Ethnologue adds Tilung language to Western Kiranti, based on Opgenort (2011).

=== Opgenort (2005) ===
Opgenort (2005) classifies the Kiranti languages as follows, and recognizes a basic east-west division within Kiranti.

- Kiranti
  - Western
    - Hayu
      - Thulung
        - Bahing, Sunuwar
        - Jero, Wambule
  - Central
    - Khaling, Dumi
        - Kulung
        - Chamling, Bantawa
  - Eastern
      - Yamphu, Limbu

=== Gerber & Grollmann (2018) ===
Historical linguists, as early as 2012, do not consider Kiranti to be a coherent group, but rather a paraphyletic one due to lack of shared innovations. Gerber & Grollmann (2018) presented additional evidence supporting the paraphyletic nature of Kiranti. A Central-Eastern Kiranti group is considered to be valid by Gerber & Grollmann (2018), but they consider "Western Kiranti" unclassified within Trans-Himalayan languages.

- Central-Eastern Kiranti
  - Lhokpu, Dhimal, Toto
  - Central Kiranti
  - Upper Arun
  - Greater Yakkha-Limbu

Independent branches (formerly part of "Western Kiranti") that are unclassified within Trans-Himalayan (Sino-Tibetan):
- Dumi-Khaling
- Chaurasiya-Northwest: Wambule, Bahing, Sunuwar; ? Jero; ? Hayu
- Thulung-Tilung-Kohi

Grollmann (2023) identifies a Khambu subgroup that consists of three languages, Kulung, Nachiring, and Sampang. Camling may also be a Khambu language.

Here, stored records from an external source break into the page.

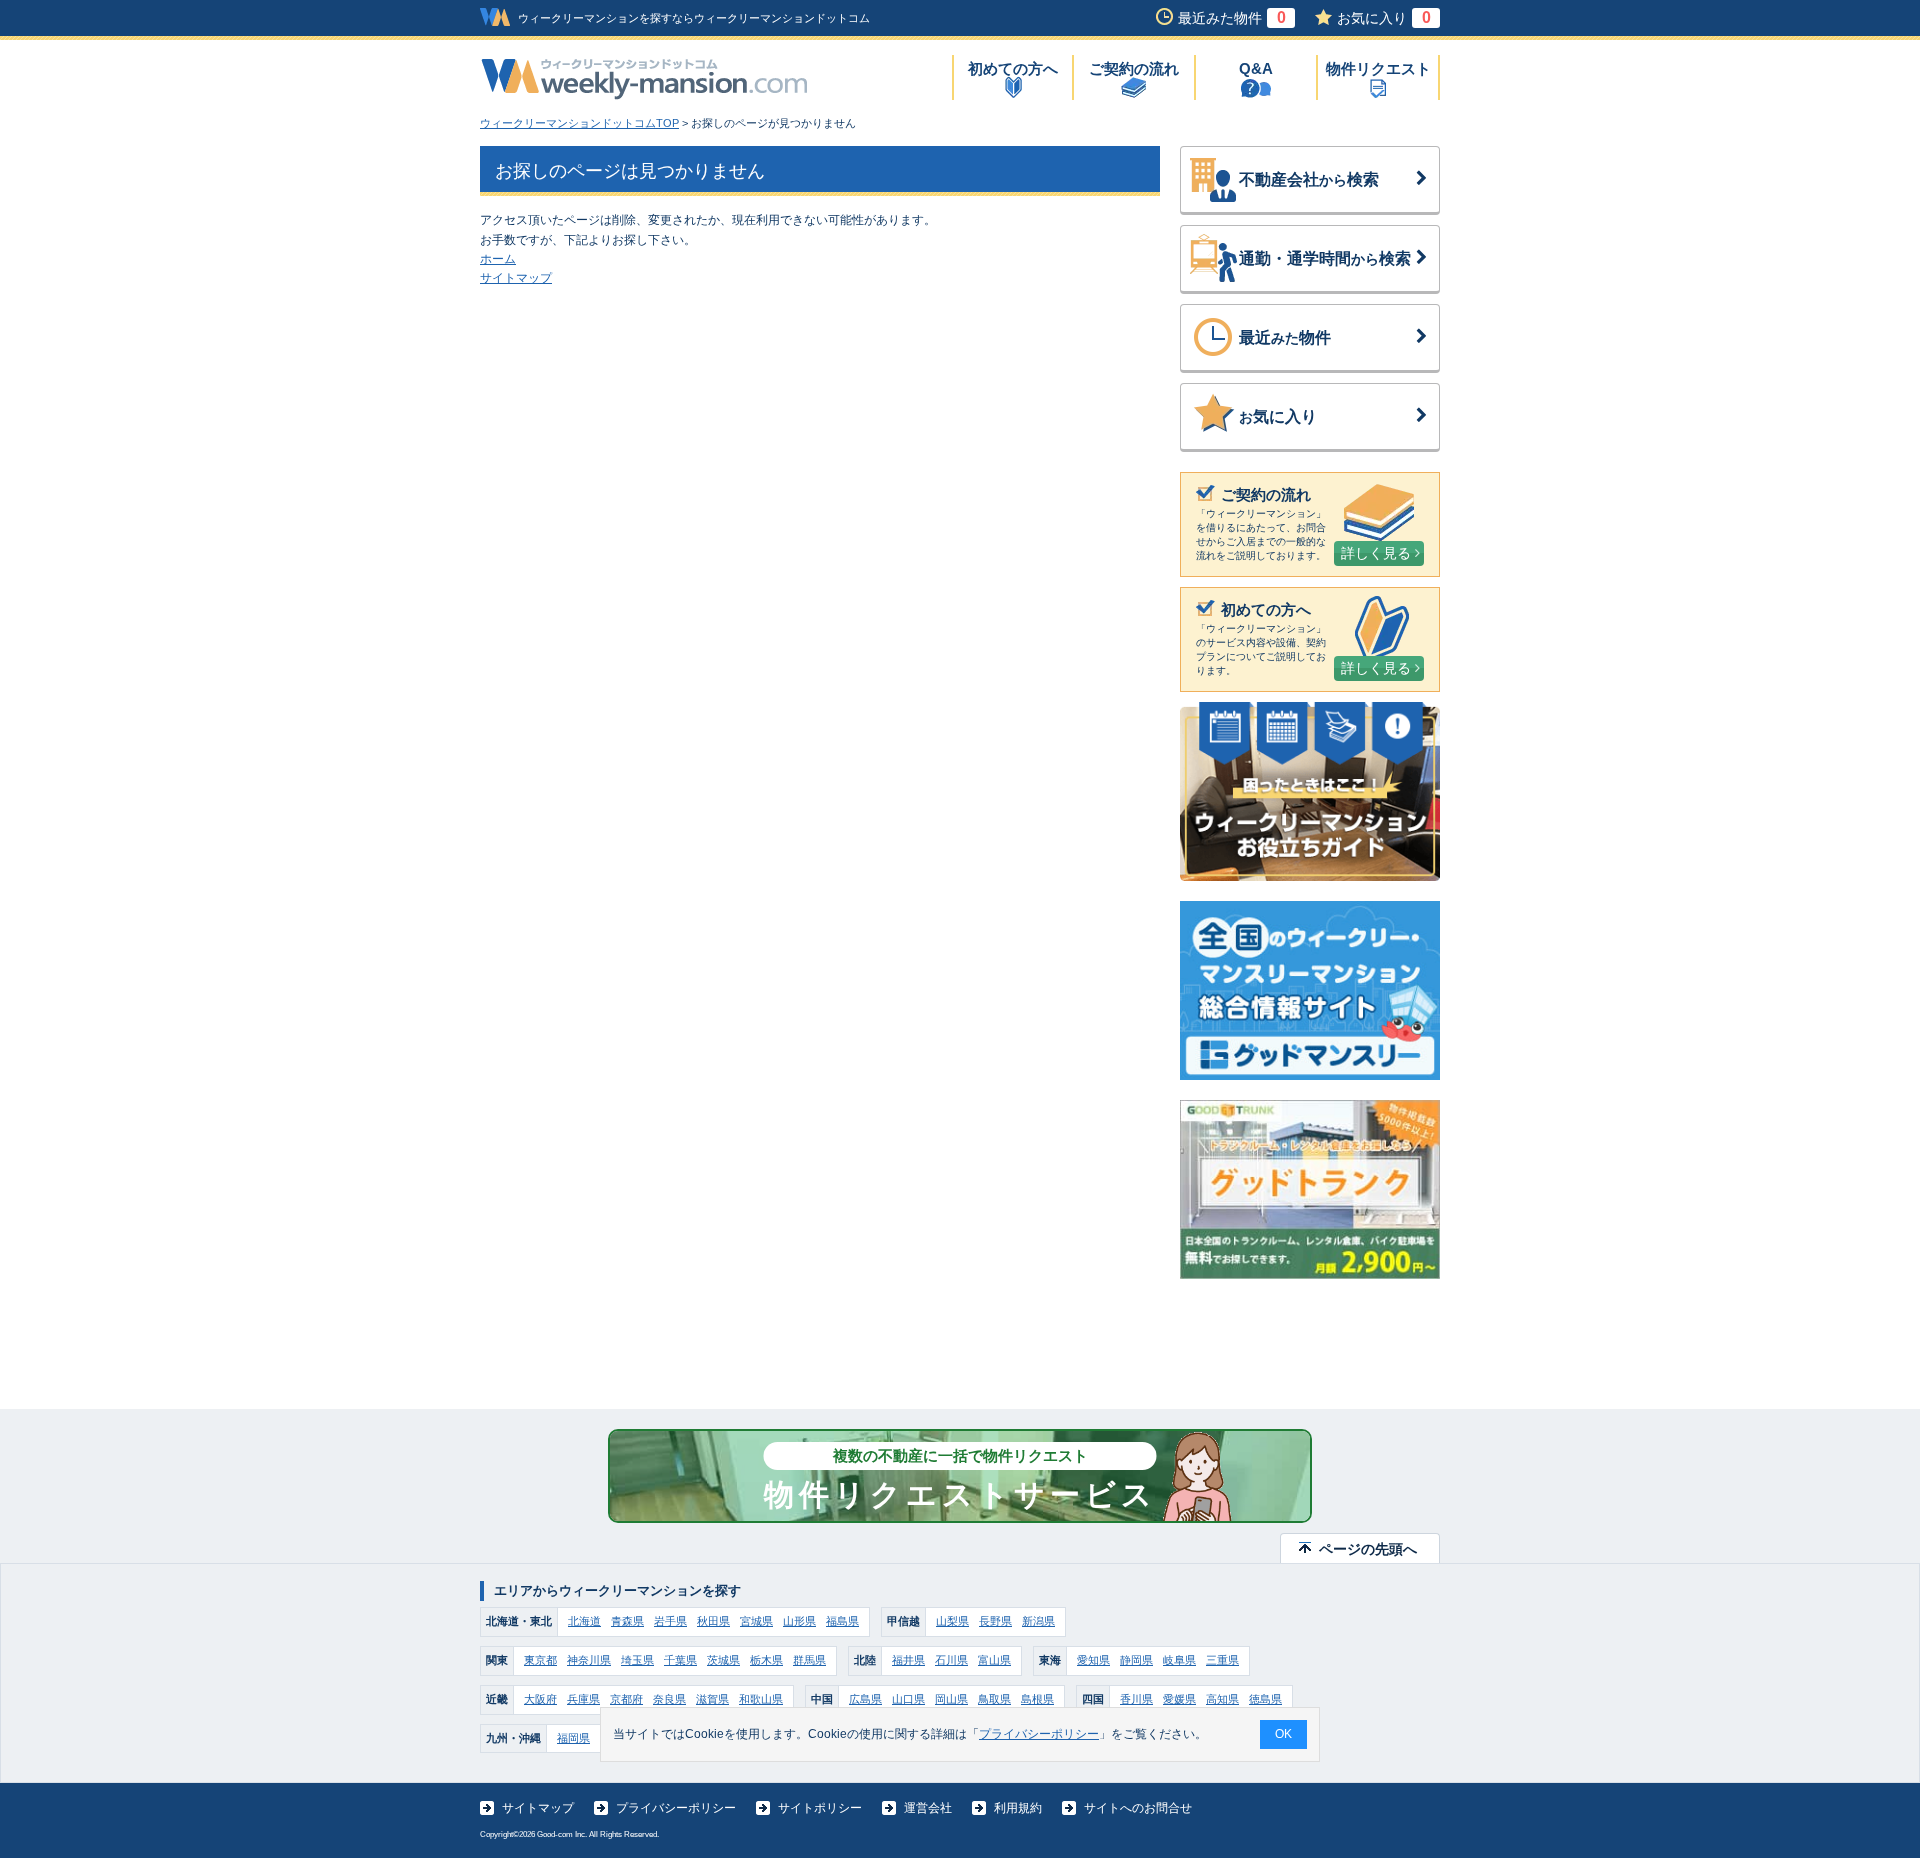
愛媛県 (1179, 1699)
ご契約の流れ (1134, 68)
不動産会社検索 (1309, 179)
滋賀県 (712, 1699)
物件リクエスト (1378, 68)
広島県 (865, 1699)
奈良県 (669, 1699)
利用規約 (1018, 1808)
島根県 (1037, 1699)
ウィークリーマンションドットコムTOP (579, 123)
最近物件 (1285, 337)
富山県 (994, 1660)
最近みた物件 (1232, 18)
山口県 (908, 1699)
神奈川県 (589, 1660)
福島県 (842, 1621)
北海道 (584, 1621)
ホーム (498, 259)
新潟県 (1038, 1621)
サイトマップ (516, 278)
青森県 (627, 1621)
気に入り (1278, 416)
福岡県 (573, 1738)
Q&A (1256, 68)
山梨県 (952, 1621)
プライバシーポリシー (676, 1808)
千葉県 (680, 1660)
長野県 (995, 1621)
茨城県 (723, 1660)
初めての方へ (1013, 68)
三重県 (1222, 1660)
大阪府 (540, 1699)
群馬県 (809, 1660)
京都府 (626, 1699)
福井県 (908, 1660)
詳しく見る (1376, 553)
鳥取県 (994, 1699)
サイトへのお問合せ (1138, 1808)
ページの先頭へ (1368, 1549)
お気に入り (1384, 18)
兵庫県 (583, 1699)
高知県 (1222, 1699)
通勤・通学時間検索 (1325, 258)
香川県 (1136, 1699)
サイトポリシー (820, 1808)
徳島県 (1265, 1699)
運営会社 (928, 1808)
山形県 (799, 1621)
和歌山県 (761, 1699)
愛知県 (1093, 1660)
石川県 (951, 1660)
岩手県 (670, 1621)
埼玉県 (637, 1660)
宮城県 (756, 1621)
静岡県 (1136, 1660)
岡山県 (951, 1699)
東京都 (540, 1660)
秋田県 (713, 1621)
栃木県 (766, 1660)
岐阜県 (1179, 1660)
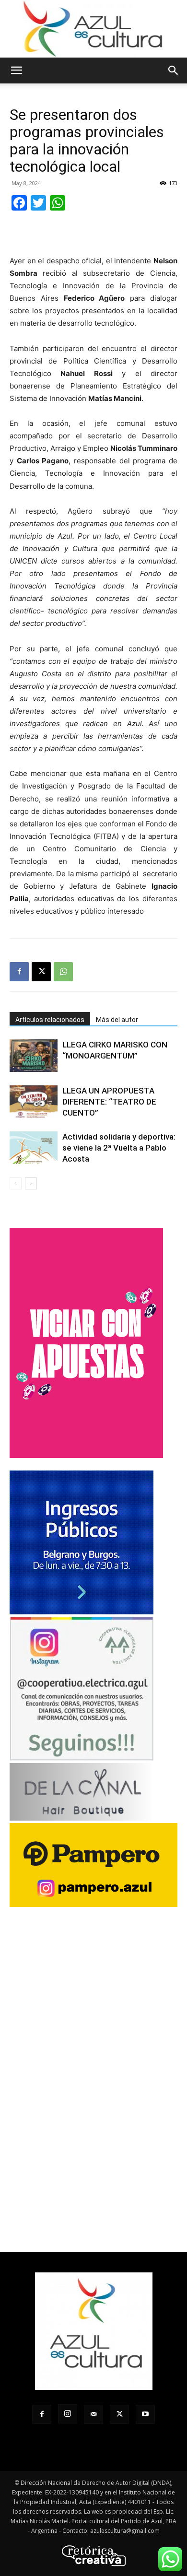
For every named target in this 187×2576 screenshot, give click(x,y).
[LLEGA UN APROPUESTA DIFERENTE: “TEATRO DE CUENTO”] (34, 1101)
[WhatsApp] (63, 971)
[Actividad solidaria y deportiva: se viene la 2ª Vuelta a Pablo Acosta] (34, 1147)
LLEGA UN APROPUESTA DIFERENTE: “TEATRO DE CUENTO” (109, 1101)
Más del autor (117, 1019)
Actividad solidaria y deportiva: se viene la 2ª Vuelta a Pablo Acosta (118, 1148)
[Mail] (93, 2414)
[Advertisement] (93, 233)
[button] (16, 70)
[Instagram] (67, 2413)
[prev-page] (16, 1183)
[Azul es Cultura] (93, 29)
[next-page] (31, 1183)
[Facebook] (19, 971)
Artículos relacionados (49, 1019)
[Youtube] (145, 2414)
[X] (41, 971)
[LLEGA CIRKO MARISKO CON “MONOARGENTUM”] (34, 1055)
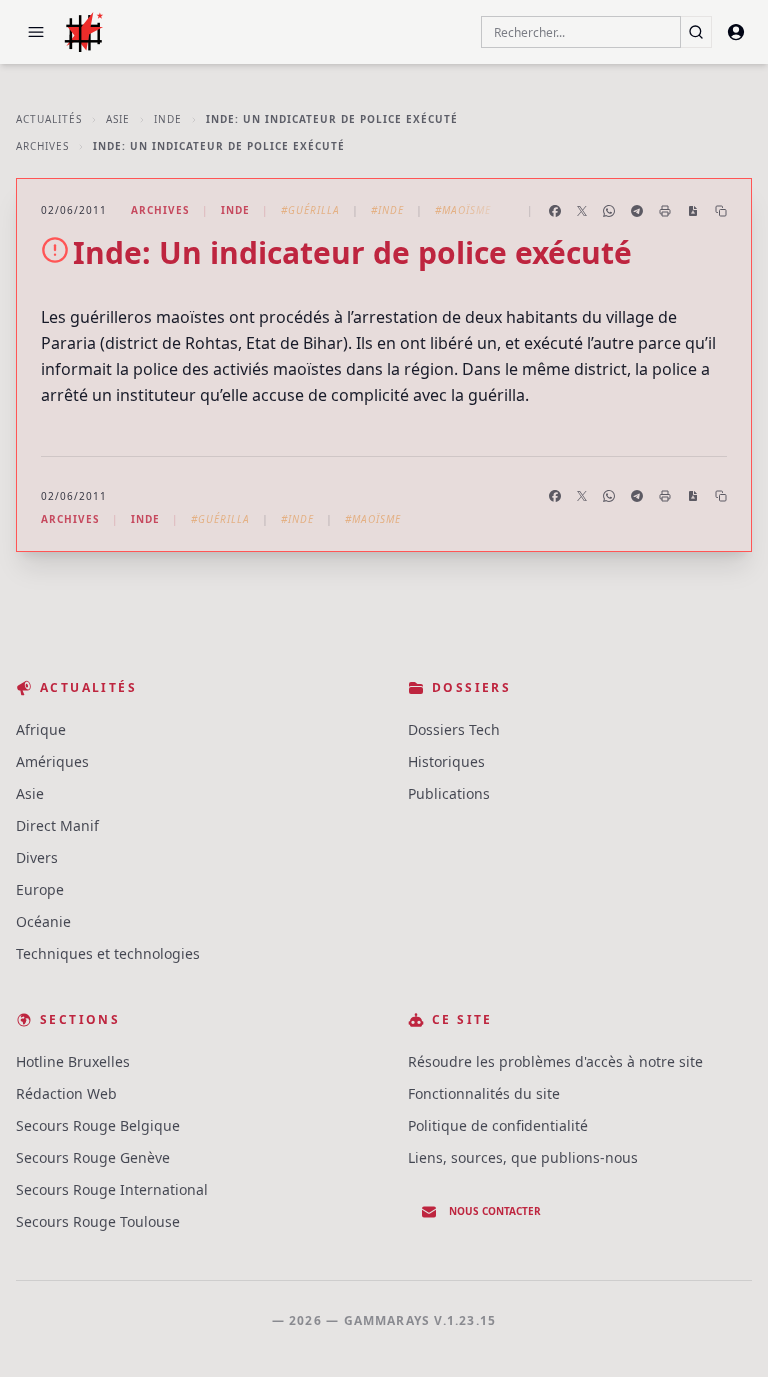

Proto-Eastern Kiranti vowel reconstruction is discussed in Gerber & Grollmann (2025).

==== Sound changes ====
Sound changes defining each subgroup (Gerber & Grollmann 2018):
- Central-Eastern Kiranti (*voiceless > preglottalised; *voiced > voiceless; *ʔk > kʰ; *ʔc > cʰ)
  - Lhokpu, Dhimal, Toto
  - Central Kiranti (*ʔp > b; *ʔt > d)
  - Upper Arun (*ʔp > b; *ʔt > d; *r > j)
  - Greater Yakkha-Limbu (*ʔp > pʰ; *ʔt > tʰ; *r > j)

Independent branches (formerly part of "Western Kiranti") that are unclassified within Trans-Himalayan (Sino-Tibetan):
- Dumi-Khaling (innovative verbal dual marker -i)
- Chaurasiya-Northwest (*kʷ > ʔw ~ ʔb)
  - Wambule, Bahing, Sunuwar; ? Jero; ? Hayu
- Thulung-Tilung-Kohi (*p > t; *b > d)

The Khambu branch is defined by the following sound changes.
- *ŋ > zero, *k > zero in final syllabic position, and also vowel change to o, ʌ, ə before the precending vowel *a
- Palatalization of *t and *n before /i/ in final syllabic position
- *eŋ > aŋ

== Reconstruction ==
Research on proto-Kiranti includes work on phonology and comparative morphology by George van Driem, reconstructions by Michailovsky (1991) and Sergei Starostin 1994. Michailovsky and Starostin differ by the number of stop series reconstructed (three vs four) and the interpretation of the correspondences.

Opgenort introduces the reconstruction of preglottalized resonants; his reconstruction is generally based on Starostin's four series system. More recently, Jacques proposed a reconstruction of proto-Kiranti verb roots based on Michailovsky's system, and analyzes the other initial correspondences (in particular, the series reconstructed as non-aspirated unvoiced stops by Starostin) as due to morphological alternations and inter-Kiranti borrowing. In addition, he presents a preliminary discussion of the reconstruction of stem alternation and stress patterns on the basis of Khaling and Dumi.